Cellectis Files IND for UCART22 in Acute Lymphoblastic Leukemia (B-ALL)

This is the 3rd IND filing for a TALEN®-based Gene Edited Allogeneic UCART Product Candidate

NEW YORK--(BUSINESS WIRE)--May 2, 2018--Regulatory News:

Cellectis (Paris:ALCLS) (NASDAQ:CLLS) (Euronext Growth: ALCLS - Nasdaq: CLLS), a clinical-stage biopharmaceutical company focused on developing immunotherapies based on gene-edited allogeneic CAR T-cells (UCART), announced today that the Company has submitted an Investigational New Drug (IND) application to the U.S. Food and Drug Administration (FDA) requesting approval to initiate a Phase 1 clinical trial for UCART22, Cellectis’ second wholly controlled TALEN® gene-edited product candidate, for the treatment of B-cell acute lymphoblastic leukemia (B-ALL) in adult patients.
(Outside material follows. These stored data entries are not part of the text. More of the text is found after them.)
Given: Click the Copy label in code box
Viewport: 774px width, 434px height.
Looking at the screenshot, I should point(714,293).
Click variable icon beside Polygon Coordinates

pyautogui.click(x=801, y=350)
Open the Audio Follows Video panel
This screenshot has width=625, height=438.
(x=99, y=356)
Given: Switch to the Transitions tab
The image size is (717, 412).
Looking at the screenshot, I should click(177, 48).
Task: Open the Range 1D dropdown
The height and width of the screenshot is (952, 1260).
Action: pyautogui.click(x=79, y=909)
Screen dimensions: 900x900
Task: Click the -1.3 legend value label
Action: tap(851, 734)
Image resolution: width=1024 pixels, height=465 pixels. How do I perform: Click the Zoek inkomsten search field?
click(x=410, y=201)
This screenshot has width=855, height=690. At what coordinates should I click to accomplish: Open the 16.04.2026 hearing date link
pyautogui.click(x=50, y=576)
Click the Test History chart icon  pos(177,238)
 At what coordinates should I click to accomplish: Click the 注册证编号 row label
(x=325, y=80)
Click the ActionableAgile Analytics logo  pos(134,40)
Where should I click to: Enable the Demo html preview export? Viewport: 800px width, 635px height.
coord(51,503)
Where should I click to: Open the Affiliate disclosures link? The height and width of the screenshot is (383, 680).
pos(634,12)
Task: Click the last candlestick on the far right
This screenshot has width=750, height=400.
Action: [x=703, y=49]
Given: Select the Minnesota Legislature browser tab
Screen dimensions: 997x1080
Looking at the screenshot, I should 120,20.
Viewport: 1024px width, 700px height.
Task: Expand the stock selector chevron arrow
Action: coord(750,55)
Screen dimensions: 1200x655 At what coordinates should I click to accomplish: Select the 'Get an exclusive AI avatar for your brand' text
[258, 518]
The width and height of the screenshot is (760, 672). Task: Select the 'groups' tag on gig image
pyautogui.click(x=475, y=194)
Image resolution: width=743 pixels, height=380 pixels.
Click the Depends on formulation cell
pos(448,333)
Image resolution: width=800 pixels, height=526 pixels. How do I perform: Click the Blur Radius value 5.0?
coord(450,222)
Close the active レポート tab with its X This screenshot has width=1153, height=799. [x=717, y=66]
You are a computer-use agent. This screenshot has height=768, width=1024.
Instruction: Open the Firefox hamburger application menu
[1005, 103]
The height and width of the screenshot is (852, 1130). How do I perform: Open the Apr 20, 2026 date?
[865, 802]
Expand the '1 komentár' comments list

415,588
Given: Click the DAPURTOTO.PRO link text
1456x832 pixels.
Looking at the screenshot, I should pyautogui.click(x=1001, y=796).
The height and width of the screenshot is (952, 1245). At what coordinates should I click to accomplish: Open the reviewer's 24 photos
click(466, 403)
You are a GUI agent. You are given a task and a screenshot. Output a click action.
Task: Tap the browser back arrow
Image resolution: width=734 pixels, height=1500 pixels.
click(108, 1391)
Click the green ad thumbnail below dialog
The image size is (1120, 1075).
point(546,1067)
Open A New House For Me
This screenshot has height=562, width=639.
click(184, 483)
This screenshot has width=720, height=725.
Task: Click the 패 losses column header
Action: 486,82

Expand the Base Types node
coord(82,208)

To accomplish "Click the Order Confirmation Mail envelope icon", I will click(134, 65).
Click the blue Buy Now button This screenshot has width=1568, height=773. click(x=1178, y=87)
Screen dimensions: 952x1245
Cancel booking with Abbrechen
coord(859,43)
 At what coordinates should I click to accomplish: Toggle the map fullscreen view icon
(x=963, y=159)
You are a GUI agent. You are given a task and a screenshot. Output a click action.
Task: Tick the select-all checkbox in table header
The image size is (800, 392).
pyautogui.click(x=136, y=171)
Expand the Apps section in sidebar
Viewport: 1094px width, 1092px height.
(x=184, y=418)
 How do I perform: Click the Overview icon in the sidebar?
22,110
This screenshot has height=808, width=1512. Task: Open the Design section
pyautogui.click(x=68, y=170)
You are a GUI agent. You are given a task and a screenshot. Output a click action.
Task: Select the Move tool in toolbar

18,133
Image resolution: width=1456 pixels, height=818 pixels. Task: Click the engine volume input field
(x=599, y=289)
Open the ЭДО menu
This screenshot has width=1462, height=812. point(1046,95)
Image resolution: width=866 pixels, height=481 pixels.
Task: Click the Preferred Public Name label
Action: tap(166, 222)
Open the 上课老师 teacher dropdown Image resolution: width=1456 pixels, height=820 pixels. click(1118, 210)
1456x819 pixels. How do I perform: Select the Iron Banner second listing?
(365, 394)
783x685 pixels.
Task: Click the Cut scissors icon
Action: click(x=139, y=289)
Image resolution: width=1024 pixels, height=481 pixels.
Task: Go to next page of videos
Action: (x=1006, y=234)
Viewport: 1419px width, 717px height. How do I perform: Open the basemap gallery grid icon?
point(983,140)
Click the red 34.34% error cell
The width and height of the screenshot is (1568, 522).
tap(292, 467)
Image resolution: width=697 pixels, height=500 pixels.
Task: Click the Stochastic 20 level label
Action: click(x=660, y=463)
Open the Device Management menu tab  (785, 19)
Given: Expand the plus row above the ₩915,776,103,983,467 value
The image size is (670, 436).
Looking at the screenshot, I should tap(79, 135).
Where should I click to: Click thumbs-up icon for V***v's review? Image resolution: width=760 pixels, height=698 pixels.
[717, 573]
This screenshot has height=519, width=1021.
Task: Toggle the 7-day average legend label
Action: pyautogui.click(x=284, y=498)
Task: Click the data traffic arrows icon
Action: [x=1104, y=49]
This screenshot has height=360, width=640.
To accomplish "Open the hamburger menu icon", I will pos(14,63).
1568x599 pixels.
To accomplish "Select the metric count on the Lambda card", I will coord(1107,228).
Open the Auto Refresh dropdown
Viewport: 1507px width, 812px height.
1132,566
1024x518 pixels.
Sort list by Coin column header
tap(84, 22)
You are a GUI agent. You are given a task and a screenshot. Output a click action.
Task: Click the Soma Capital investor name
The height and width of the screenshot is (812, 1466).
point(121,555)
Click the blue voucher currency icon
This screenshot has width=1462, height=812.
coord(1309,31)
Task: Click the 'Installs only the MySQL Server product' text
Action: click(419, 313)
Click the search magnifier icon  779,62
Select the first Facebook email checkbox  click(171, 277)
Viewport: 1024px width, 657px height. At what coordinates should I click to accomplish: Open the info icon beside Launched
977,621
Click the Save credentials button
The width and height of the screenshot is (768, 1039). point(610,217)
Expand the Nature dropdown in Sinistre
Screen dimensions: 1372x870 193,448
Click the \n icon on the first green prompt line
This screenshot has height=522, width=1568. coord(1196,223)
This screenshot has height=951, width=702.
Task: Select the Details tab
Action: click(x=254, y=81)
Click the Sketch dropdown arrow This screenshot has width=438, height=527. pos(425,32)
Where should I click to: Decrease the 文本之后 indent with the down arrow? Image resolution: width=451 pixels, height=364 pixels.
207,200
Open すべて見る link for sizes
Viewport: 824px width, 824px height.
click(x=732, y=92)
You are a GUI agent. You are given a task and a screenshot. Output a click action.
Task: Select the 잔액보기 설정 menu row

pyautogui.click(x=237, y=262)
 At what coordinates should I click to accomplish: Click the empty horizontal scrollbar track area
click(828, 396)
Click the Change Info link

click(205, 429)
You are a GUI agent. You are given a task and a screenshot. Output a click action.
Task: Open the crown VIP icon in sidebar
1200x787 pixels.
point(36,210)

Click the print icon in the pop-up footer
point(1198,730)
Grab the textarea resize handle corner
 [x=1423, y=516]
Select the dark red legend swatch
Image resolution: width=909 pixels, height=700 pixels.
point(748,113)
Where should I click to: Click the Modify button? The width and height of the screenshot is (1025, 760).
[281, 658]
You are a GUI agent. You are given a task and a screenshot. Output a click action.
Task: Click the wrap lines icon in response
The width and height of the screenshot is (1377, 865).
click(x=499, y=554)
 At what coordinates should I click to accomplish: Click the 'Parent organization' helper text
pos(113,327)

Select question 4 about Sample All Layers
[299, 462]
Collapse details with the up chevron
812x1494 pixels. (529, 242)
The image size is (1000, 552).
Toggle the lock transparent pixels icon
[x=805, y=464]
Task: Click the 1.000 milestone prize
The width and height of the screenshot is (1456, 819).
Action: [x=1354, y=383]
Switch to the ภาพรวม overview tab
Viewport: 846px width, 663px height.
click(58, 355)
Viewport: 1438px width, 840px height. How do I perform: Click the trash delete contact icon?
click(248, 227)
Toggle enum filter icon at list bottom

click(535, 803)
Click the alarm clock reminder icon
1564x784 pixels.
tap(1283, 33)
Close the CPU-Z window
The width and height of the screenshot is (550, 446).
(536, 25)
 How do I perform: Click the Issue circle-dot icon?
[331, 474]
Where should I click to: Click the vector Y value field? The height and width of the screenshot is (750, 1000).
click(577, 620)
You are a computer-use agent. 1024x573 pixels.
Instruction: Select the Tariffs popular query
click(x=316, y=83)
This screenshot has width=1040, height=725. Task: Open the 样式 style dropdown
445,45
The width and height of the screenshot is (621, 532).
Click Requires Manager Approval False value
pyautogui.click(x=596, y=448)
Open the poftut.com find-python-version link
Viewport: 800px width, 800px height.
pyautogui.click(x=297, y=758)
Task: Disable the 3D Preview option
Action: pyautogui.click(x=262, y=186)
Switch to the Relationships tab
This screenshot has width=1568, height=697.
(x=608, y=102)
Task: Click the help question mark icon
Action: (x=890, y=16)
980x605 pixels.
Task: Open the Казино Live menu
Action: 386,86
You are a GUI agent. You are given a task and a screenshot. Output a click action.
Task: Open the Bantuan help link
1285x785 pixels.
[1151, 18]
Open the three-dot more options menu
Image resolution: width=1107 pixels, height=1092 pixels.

Pending regulatory clearance, Cellectis plans to initiate a Phase I clinical trial in the third quarter of 2018. The clinical research will be led by Dr. Nitin Jain, Assistant Professor, and Prof. Hagop Kantarjian, Chairman in the Department of Leukemia and University Chair in Cancer Medicine at The University of Texas MD Anderson Cancer Center in Houston.

“This IND application for UCART22 is an important regulatory milestone for the Company,” said Stephan Reynier, Chief Regulatory and Compliance Officer, Cellectis. “The first ever FDA approval for a CAR T-cell therapy, directed against CD19, for pediatric and young patients with R/R B-ALL occurred in 2017. However, further CART approaches are needed, as some limitations of the CD19-CART treatment appear to be due to the expansion of CD19-negative leukemia clones.1 The UCART22 product candidate will be evaluated in relapsed or refractory CD22 B-ALL, including relapses after CD19 CAR-T administration.”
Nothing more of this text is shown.